On April 28, 2010, the Compensation Committee of Hooker Furniture Corporation (the “Company”) approved base salaries, annual cash incentives and other compensation for certain of the Company’s officers, including the named executive officers.
The base salary for each named executive officer for the 2010 calendar year will be:
Base Salary | ||||
Paul B. Toms, Jr., Chairman, President and CEO | $ | 309,325 | ||
E. Larry Ryder, EVP – Finance and Admin., and CFO | 274,562 | |||
Alan D. Cole, President and CEO – Upholstery | 300,000 | |||
Bruce R. Cohenour, EVP – Marketing | 252,000 | 1 | ||
Raymond T. Harm, SVP – Sales | 222,780 | |||
Michael P. Spece, SVP – Merchandising and Design | 215,000 | |||
1 Effective December 1, 2009 |
The annual cash incentive for each named executive officer for the Company’s 2011 fiscal year, which ends January 30, 2011, has two components:
· | A base incentive, which is based on income before income taxes (and before the executive bonus accruals) of the Company or one of its divisions based on the Company’s audited year-end financial statements for fiscal 2011; |
· | Plus or minus an individual performance factor based on the executive’s performance with respect to individual performance goals, determined at the Compensation Committee’s discretion, which is expressed as a percentage of the executive’s base incentive. |
The annual cash incentives for the Company’s named executive officers for the 2011 fiscal year are as follows:
Named Executive Officer | Base Annual Cash Incentive | Individual Performance Factor | ||
Paul B. Toms, Jr. | 0.75% of the Company’s consolidated pre-tax income in excess of a specified threshold amount | Plus or minus 25.0% | ||
E. Larry Ryder | 0.65% of the Company’s consolidated pre-tax income in excess of a specified threshold amount | Plus or minus 12.5% | ||
Alan D. Cole | 5.0% of pretax operating income for the Company’s Sam Moore upholstered furniture division; plus 4.0% of operating income for the Company’s Bradington-Young upholstered furniture division | Plus or minus 12.5% | ||
Bruce R. Cohenour | 0.60% of the pre-tax income of the Company’s wood and metal furniture division in excess of a specified threshold amount | Plus or minus 12.5% | ||
Raymond T. Harm | 0.50% of the pre-tax income of the Company’s wood and metal furniture division in excess of a specified threshold amount | Plus or minus 12.5% | ||
Michael P. Spece | 0.50% of the pre-tax income of the Company’s wood and metal furniture division in excess of a specified threshold amount | Plus or minus 12.5% |
The Compensation Committee also approved an increase in Mr.

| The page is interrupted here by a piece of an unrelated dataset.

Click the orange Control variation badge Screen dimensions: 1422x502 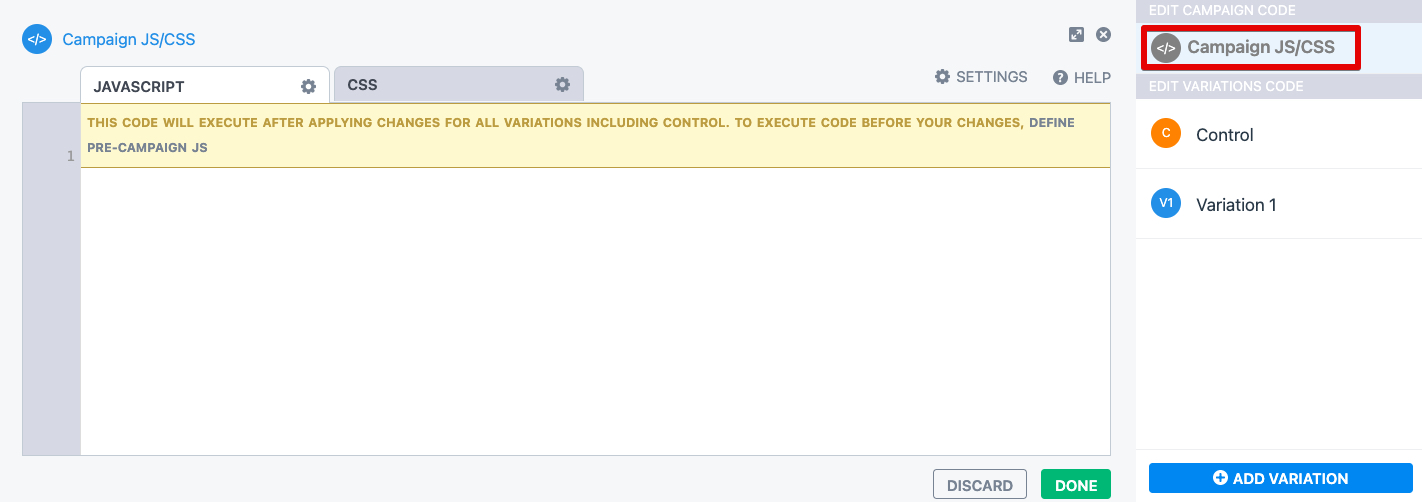coord(1166,134)
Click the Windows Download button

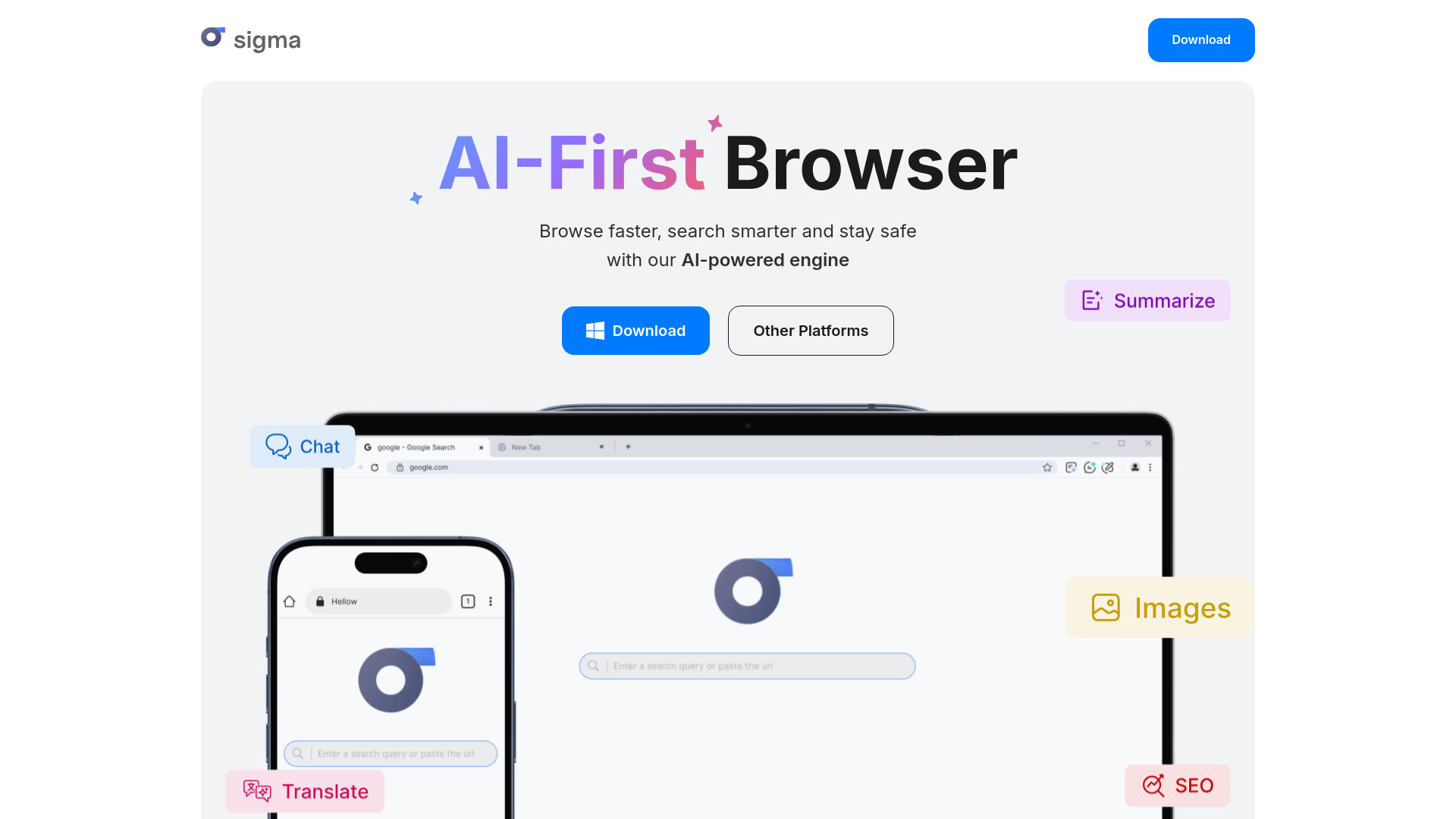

Toms’s executive life insurance death benefit from $1.5 million to $2.5 million and an increase in his monthly benefit under the Company’s Supplemental Retirement Income Plan from 40% of his Final Average Earnings (as defined in the plan) to 50% of his Final Average Earnings. Additional information regarding the Company’s executive life insurance program and Supplemental Retirement Income Plan can be found under “Executive Compensation – Supplemental Retirement and Life Insurance Benefits” in the Company’s proxy statement for its annual meeting of shareholders held June 9, 2009, which was filed with the SEC on May 8, 2009.
Signature
Pursuant to the requirements of the Securities Exchange Act of 1934, the registrant has duly caused this report to be signed on its behalf by the undersigned hereunto duly authorized.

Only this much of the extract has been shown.